Required tasks.
a – In the transcript below, shorten the paragraph that begins "My name is Jonathan Veal." Keep its main facts.
b – List every place the transcript below calls by a proper name, each one only once.

Today we remember George Perry Floyd Jr.

archived recording (jonathan veal)

My name is Jonathan Veal. I have known George Floyd since the sixth grade at James D. Ryan Middle School in the community of Third Ward, which is located in Houston, Texas. The first day I saw him, I was in the cafeteria, and he came in. And I was just blown away by his height. He was 6’2“, and I was just in awe, just like wow, that’s a tall guy. And he was just tall and skinny. This guy is in the sixth grade? And that was the beginning of our relationship. I remember it was the last day of school in our junior year, and there was this place just north of our school, maybe three blocks, that we called The Hill. And we would just kind of go there just to hang out. And for some reason, the conversation shifted to OK, we’re about to graduate. It was like we’re no longer going to be teenagers anymore. So I know I talked about just wanting to get married, and George talked about college. And all of a sudden he made this statement. He says, man, I want to be big. I want to touch the world.

[music]

Most of us had not seen the world outside of, you know, Third Ward or the Houston community so it was just like, oh. Wow. OK.

Dataset extract.
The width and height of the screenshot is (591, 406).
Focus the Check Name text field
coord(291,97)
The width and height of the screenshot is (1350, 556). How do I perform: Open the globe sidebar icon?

Responses for each task.
a – Jonathan Veal has known George Floyd since sixth grade at James D. Ryan Middle School in Third Ward, Houston, Texas. He first saw Floyd walk into the cafeteria and was amazed at how tall he was: 6'2" and skinny, though only a sixth grader. On the last day of their junior year, they were hanging out at a spot about three blocks north of school that they called The Hill. The talk turned to graduating and leaving their teen years behind. Veal said he wanted to get married, and Floyd talked about college. Then Floyd said, "man, I want to be big. I want to touch the world."

b –
- James D. Ryan Middle School
- Third Ward
- Houston
- Texas
- The Hill